鳥
幾何学模様の空を三羽の鳥が飛んでいた。
枯れた大地に寝転んで、僕はそれをぼんやり見上げる。
まるでカタツムリになったような緩慢な時の流れ。
さらさらと水が流れる音がする。
川でもあるかと思ったら、それは僕の目から溢れる涙だった。
どんどん溢れる涙は、やがて大地を潤すだろう。
そうして大地は海となり、干からびた僕はそこに浮かぶ。
くしゃくしゃになった僕を拾い上げるのは白い指先。
「先輩?」
耳をふるわす甘い声。
「ユーコか。何してる」
「船旅。
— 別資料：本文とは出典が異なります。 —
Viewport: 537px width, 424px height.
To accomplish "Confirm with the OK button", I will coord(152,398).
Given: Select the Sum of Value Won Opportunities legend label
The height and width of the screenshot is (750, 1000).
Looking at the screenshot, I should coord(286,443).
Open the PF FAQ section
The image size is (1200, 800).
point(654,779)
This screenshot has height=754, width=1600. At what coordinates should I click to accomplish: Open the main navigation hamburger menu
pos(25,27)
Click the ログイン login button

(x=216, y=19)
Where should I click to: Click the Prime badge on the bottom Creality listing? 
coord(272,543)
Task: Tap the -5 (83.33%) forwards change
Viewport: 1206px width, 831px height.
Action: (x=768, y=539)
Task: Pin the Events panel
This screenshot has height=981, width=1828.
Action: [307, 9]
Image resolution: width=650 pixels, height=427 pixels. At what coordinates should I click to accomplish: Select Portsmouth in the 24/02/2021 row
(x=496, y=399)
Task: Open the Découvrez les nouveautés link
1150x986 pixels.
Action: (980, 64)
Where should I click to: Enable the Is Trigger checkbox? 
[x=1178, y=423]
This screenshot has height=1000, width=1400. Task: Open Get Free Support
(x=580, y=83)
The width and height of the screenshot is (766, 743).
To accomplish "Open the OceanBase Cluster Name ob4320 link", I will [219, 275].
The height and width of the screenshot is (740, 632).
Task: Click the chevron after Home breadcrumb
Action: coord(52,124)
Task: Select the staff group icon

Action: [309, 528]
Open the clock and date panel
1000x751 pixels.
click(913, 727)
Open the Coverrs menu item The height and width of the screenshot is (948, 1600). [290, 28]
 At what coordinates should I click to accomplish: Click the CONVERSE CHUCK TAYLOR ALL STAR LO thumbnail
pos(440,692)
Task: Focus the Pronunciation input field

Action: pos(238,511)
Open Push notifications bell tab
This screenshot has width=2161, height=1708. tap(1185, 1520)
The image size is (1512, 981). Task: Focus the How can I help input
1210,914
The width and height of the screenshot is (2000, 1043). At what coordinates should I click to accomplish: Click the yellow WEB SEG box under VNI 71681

くしゃくしゃだね」
「だからお前が良く見えないんだ」
「そうなの? せっかく水着なのに」
何てことだ。
彼女の白くむっちりとした肌をこの目で見られないなんて。
けど、それで流れるほどの涙も、もう残っちゃいない。
「膨らませてあげようか?」
ふう、と彼女は僕に息を吹きかけた。
それは爽やかで、どこか生臭く、そして生暖かい。
心を鷲掴みにして離してくれない悪魔の誘い。
耳をくすぐる彼女の声。
「口のところから……ふうっ……て、する?」
してほしい。
してくれ。
ぱんぱんになるまで。
いや、破裂するまで。
それで、粉々になって、風に散る事が出来たなら、僕はどんなに幸せだろう。
ゆっくりと、彼女の唇が近づいてくる。
甘い香りを吸い込みながら、僕はその時をただ待つ。
突然響く甲高い声。
耳障りな響き。
肌を泡立たせる音、音、音。
幾何学模様の空はいつの間にか赤く燃え上がっていた。
声も響きも音もどんどん大きくなる。
それは即ち怒りに満ちた三羽の鳥。
狙いは僕だ。
全てを掴み、切り裂き潰さんとする足が、僕を引っ掴んだ。
「ごめんね、先輩」
ユーコの手から僕は引き剝がされて、そのまま空へと持ち上げられる。
怒りに狂う三羽の鳥は、てんでに僕を引っ張り合い、突き合い。
その度にちぎれていく僕は、やがて粉々になって風に散った。
欠片の一つでもユーコのところへ。
でも、風に流された僕はいつまでも落ちる事は無かった。
幾何学模様の空を三羽の鳥達が笑いながら飛んでいる。
僕は風に漂いながら、それを眺めているしかなかった。
なぜならもう、閉じる瞼もないから。
自分のマイナス思念をとことん煮詰めた短文が書きたい、とたまに思います。